Nano-SiO2 Recycled Concrete Anti-Sulfate Performance and Damage Mechanism Research

Abstract

The use of construction waste for concrete is an effective way to reduce the environmental burden while improving the sustainability of construction materials. Nano-SiO2 (NS) has excellent volcanic ash activity, which can effectively improve the strength of concrete. In this study, the synergistic effects of NS and 30% recycled concrete aggregate (RCA) on the mass loss, compressive strength, ultrasonic sound velocity values and microstructure of RAC after 25, 50, 75 and 100 repetitions of a dry–wet cycle (DWC) of sulfuric acid were investigated. The results show that NS has a significant role in improving RAC performance.
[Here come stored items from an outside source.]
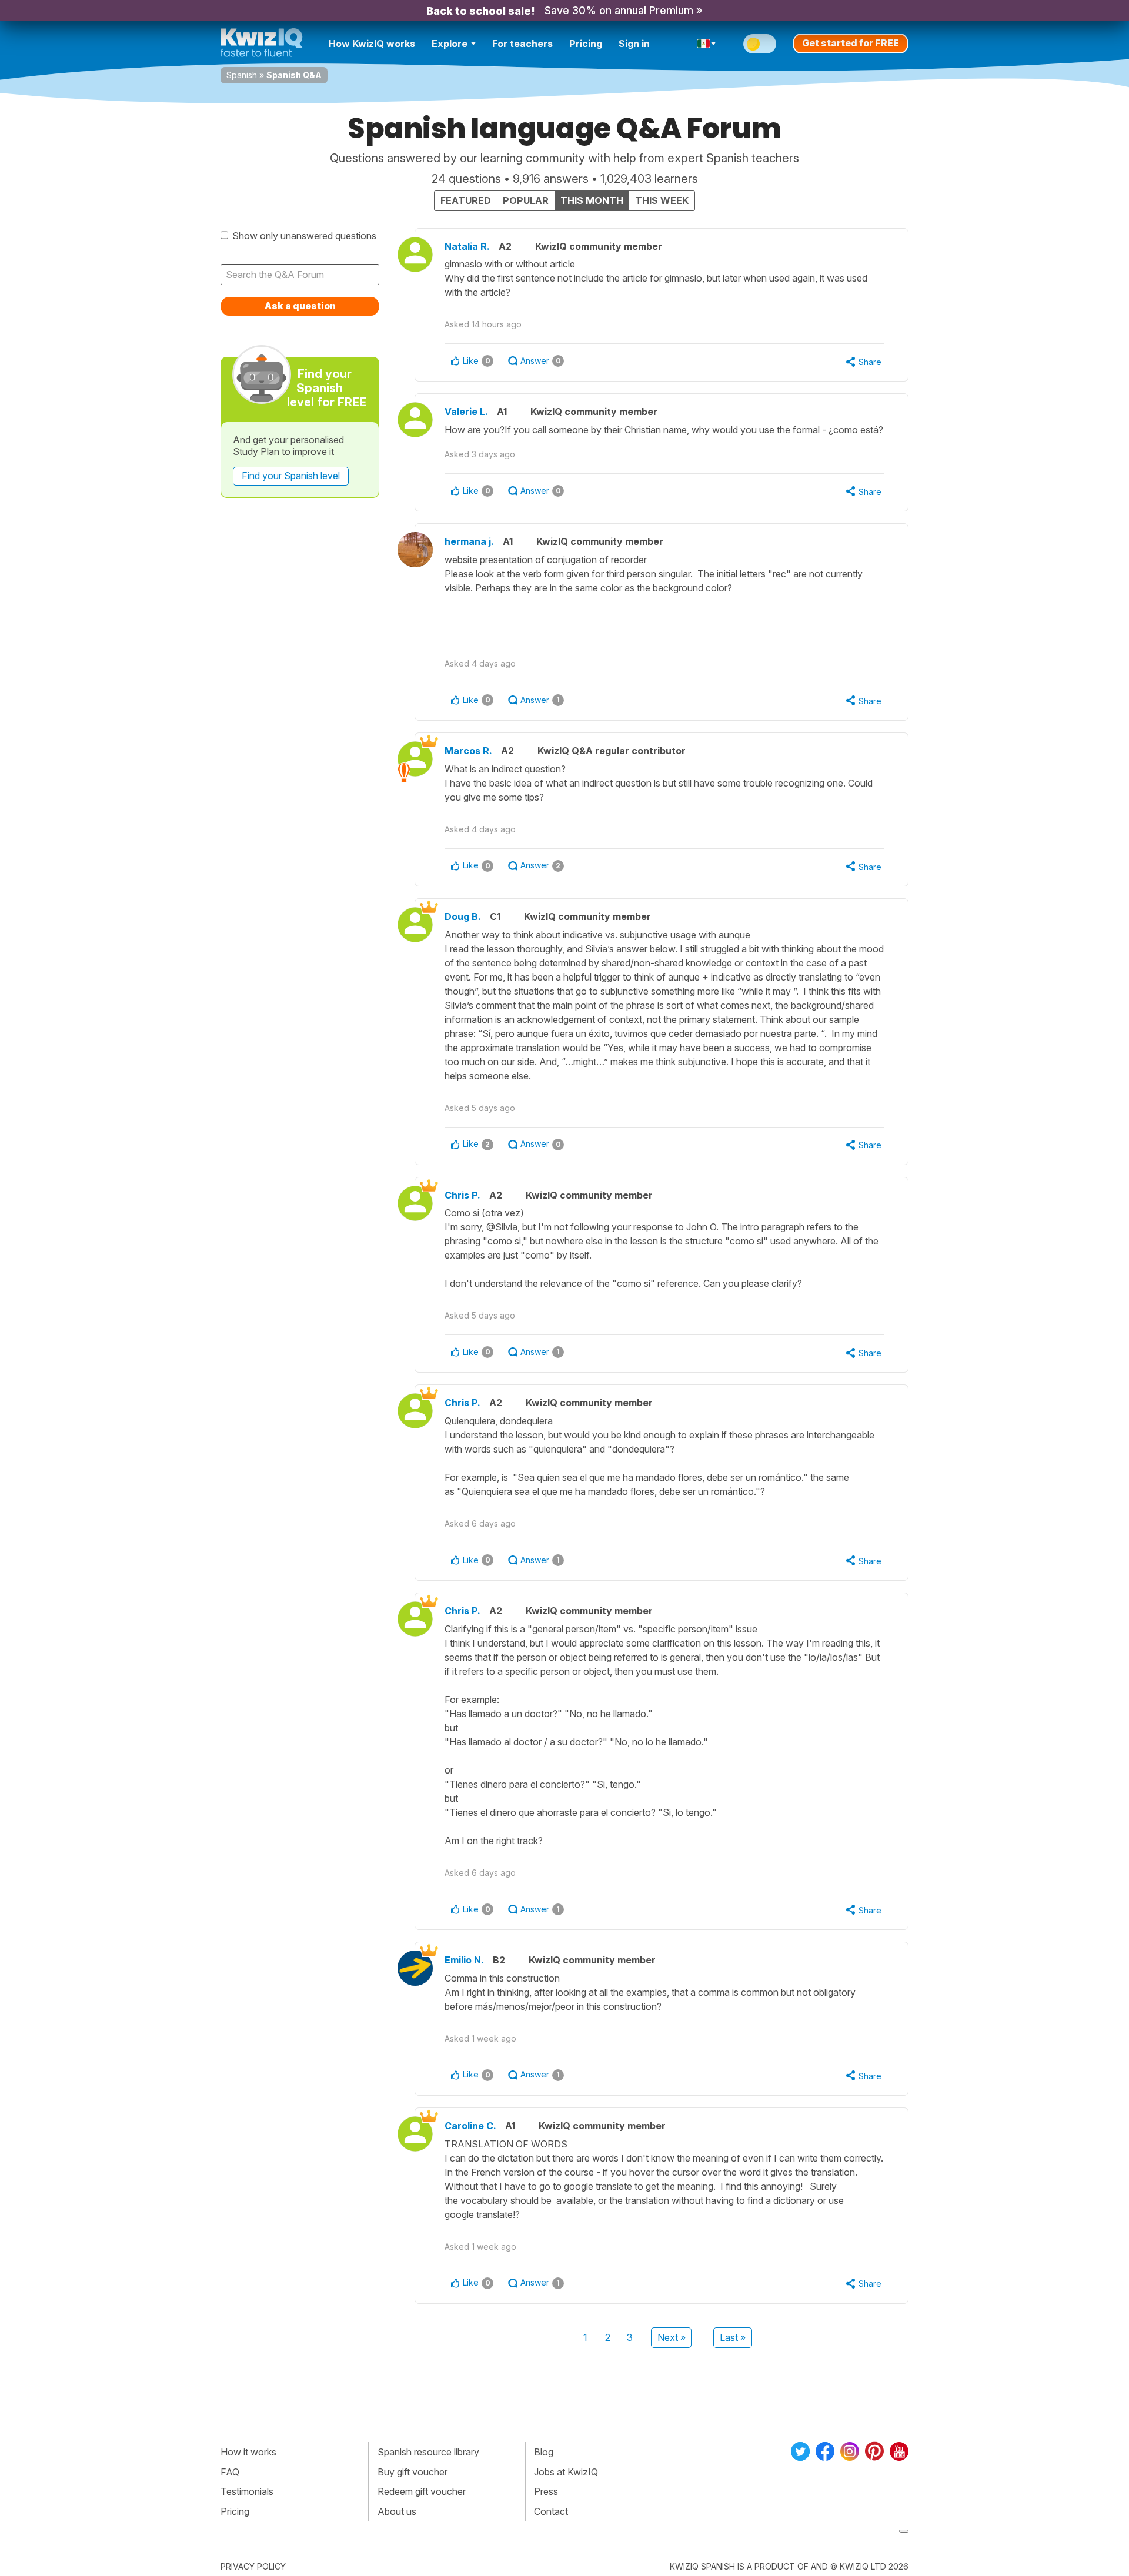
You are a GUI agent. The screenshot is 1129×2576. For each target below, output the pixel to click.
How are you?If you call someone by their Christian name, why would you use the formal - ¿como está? (664, 430)
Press (546, 2491)
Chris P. (462, 1195)
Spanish (241, 75)
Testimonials (247, 2491)
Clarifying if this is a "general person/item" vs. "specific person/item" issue (662, 1734)
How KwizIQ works (372, 43)
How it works (248, 2452)
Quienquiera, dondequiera (659, 1456)
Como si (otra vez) (662, 1248)
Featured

The RAC specimens showed the lowest mass loss rate, the highest compressive strength, the lowest ultrasonic velocity value and the best resistance to sulfate erosion when the NS doping was 4%. Meanwhile, under CT and SEM, RAC with NS has lower porosity and higher hydration, which can effectively inhibit the crack generation and has stable volume growth within 0–50 repetitions of DWC. In addition, the addition of NS improves not only the microstructure of the substrate but also the interfacial transition zone (ITZ). When 4% NS was added, the porosity was the lowest and the durability improvement was the best performance. This study not only improves the production performance of RAC but also provides a strong reference for the integrated application of nanomaterials in concrete.